Bari Weiss considers Vivek Ramaswamy as an improved version of Donald Trump, appealing to a similar audience but with less obvious baggage. Here are some excerpts from her recent interview with Ramaswamy:
BW: Politics is all about storytelling, and the winning candidate — or the candidate that catches fire — is almost always the one with the best story. What is your story, and why is it the story that Americans are craving right now?
VR: Whether Americans are craving it or not, that’ll be for them to decide. But I’ll tell you what my story is. I’m the embodiment of the American dream. My parents came to this country over 40 years ago with almost no money. I’ve gone on to found multibillion-dollar companies that created value by doing valuable things for other people, developing five medicines that are FDA approved today. One of them is a life-saving therapy for kids, another one for prostate cancer. I did it while getting married, while bringing two sons into this world, while following my faith in God, while growing up with the ultimate privilege in this country. And I think the thing that’s extraordinary about that story is that it isn’t extraordinary. It is the story of this country. And I don’t think we’re in decline. I think we are still a nation in our ascent, in the early stages of our ascent actually, a nation whose best days are still ahead. I think it takes someone in my shoes to see our nation that way, too. That’s truly what pulled me into the race.
BW: There’s a lot of people running on a reformist platform. You’re running on a radical or a revolutionary one. You say America needs a second revolution. Many people hear revolution, and they think bloodshed and violence. What do you mean by that, and what does that revolution look like?

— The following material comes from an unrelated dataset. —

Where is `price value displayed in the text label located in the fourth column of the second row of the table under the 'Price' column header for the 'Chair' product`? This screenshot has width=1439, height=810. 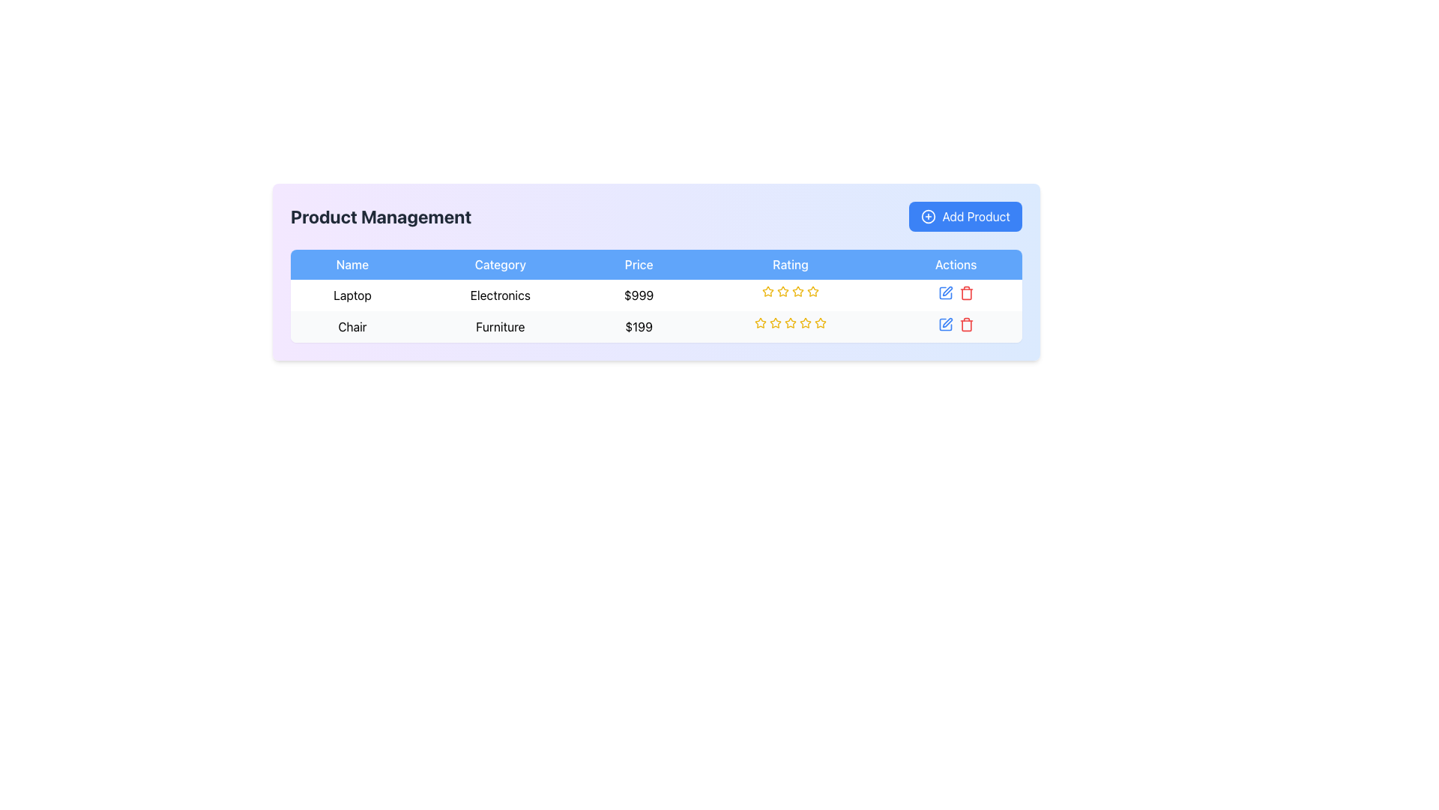 price value displayed in the text label located in the fourth column of the second row of the table under the 'Price' column header for the 'Chair' product is located at coordinates (639, 325).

VR: To me, it does not mean bloodshed and violence, but it means a revival of the ideals that set this nation into motion in 1776. I do think we live in a 1776 moment. I think that the American bargain was built on the idea that we, the people, determine how we settle our political differences through free speech and open debate in the public square where every person’s voice and vote counts equally. That is self-governance. And I think that there is the Old World vision now rearing its head in multiple forms that says, no, we the people cannot be trusted. The citizens of a nation cannot be trusted to determine what’s actually good for them — so we, the intelligentsia, must make that determination centrally at large. I stand on the side of the American Revolution, the ideals that birthed this nation. I think we live in a moment where we have to confront those radical ideals. I think that the American ideals are very fundamentally radical ideals: self-governance, free speech, like absolute free speech, the idea that you get ahead through unbridled meritocracy, the unbridled pursuit of excellence, the steadfast commitment to the rule of law rather than the whims of men. These are radical ideals, because for most of human history, it was done the other way. I think it is the radicalism of the American Revolution and those ideals that are our last best chance for national unity, because that is what actually binds us together across our diverse attributes. And without embracing that radicalism, I think we’re nothing.
BW: You’re incredibly entertaining. You have a view on everything. You’re a phenomenal talker, which will take you far. And remarkably, as of the latest polls, you’re third behind Trump and DeSantis. But many commentators say that ultimately, you have no shot at the nomination. Why is that conventional wisdom wrong about you?
VR: Everyone seems to be shocked where I am right now. I’m not surprised. This is exactly where we expected to be. The reality is, I think people are hungry for the unfiltered truth. I would rather speak the truth about my own beliefs at every step and lose the election than to play some political Snakes and Ladders. And I believe that our voters across this country have a good sixth sense for being able to tell the difference for somebody who’s actually sharing their true beliefs versus somebody who’s giving them carefully constructed, poll-tested slogans. And that is the competitive advantage. My gut instinct is we’re going to win this election. We’re going to win it in a landslide of a margin similar to what Reagan delivered in 1980.
BW: So you’re going to be the Obama of this race, not the Andrew Yang?
VR: I’m going to be the Vivek Ramaswamy of this race, and that’s what I’m committed to being.
At 7% in the polls at the moment, Ramaswamy is a long-shot to win the Republican nomination, but you’ll know if his chances are improving when the media slow-walks the Bad Orange Man stories and starts criticizing Ramaswamy (or “Bad Curry Man” as some online wits have dubbed him).